TEXTO DE LA PÁGINA:
=====
He de confesar que presagié una victoria clara del equipo que defendía el sí, sobre todo después de su introducción inicial. Era evidente que alguien les había escrito sus discursos -seguramente alguno de sus profesores- pero aún así los defendieron con verdadera solvencia. Desde el punto de vista de la ciencia y de la tecnología, de la sanidad y del progreso, las matemáticas eran absolutamente necesarias, y hasta aquel momento, era justo afirmar que el equipo de los deportistas de élite -los encamisados del instituto privado de la capital- era el que mejor defendía esa postura.

Las chicas y el chico del equipo del no empezaron el debate con timidez, quizá intimidados por la presencia y la dialéctica de sus contrincantes. A medida que fueron interviniendo, sin embargo, la balanza empezó a decantarse de su lado. Cuando uno de los chicos del sí dijo: “las matemáticas son la ciencia más objetiva que existe”, una de las chicas levantó la mano, y lo dejó sin palabras. “¿Objetivas, dices? No hay nada más subjetivo que las matemáticas: están todas ellas basadas en axiomas, y los axiomas son solo convenios”. El silencio que se hizo en la sala fue compacto, como el que se percibe justo después de un ruido abrupto. El chico del sí trató de replicar, visiblemente alterado. ”Las matemáticas son exactas, no tienen errores”, pero la chica del no se saltó las normas (para interpelar al oponente que tuviera la palabra, este tenía que dársela explícitamente), y le dijo: “ni son exactas, ni es verdad que no tengan errores. Las matemáticas se fundamentan en la deducción y en la inducción. La deducción depende, en última instancia, de unos axiomas cuya verdad no se puede demostrar, mientras que la inducción consiste en pensar que si una cosa ha sucedido un gran número de veces, entonces tiene que volver a pasar. Estarás de acuerdo conmigo en que nada de esto tiene validez filosófica”.
=====
CONSIGNA:
Responda, a partir del texto sobre el debate:
(a) ¿Qué equipo era el que mejor defendía la postura del sí hasta aquel momento?
(b) ¿De qué manera empezaron el debate las chicas y el chico del equipo del no?
(c) Según la chica del no, ¿en qué dos cosas se fundamentan las matemáticas?
El material no guarda relación con el texto sobre el debate.

INFORMACIÓN MOSTRADA:
=====
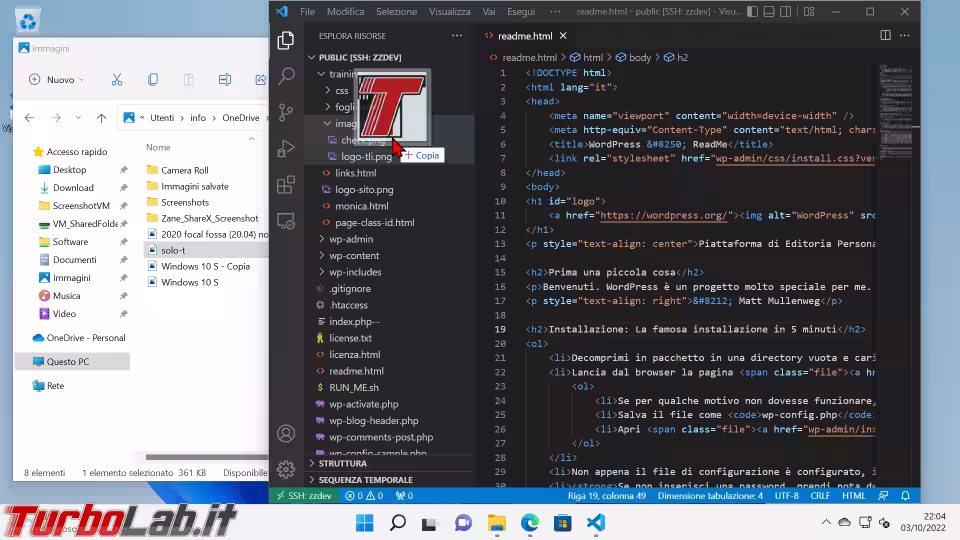The height and width of the screenshot is (540, 960).
Task: Open the Run and Debug view
Action: (286, 148)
=====
RESULTADO:
(a) El equipo de los deportistas de élite, los encamisados del instituto privado de la capital.
(b) Con timidez.
(c) En la deducción y en la inducción.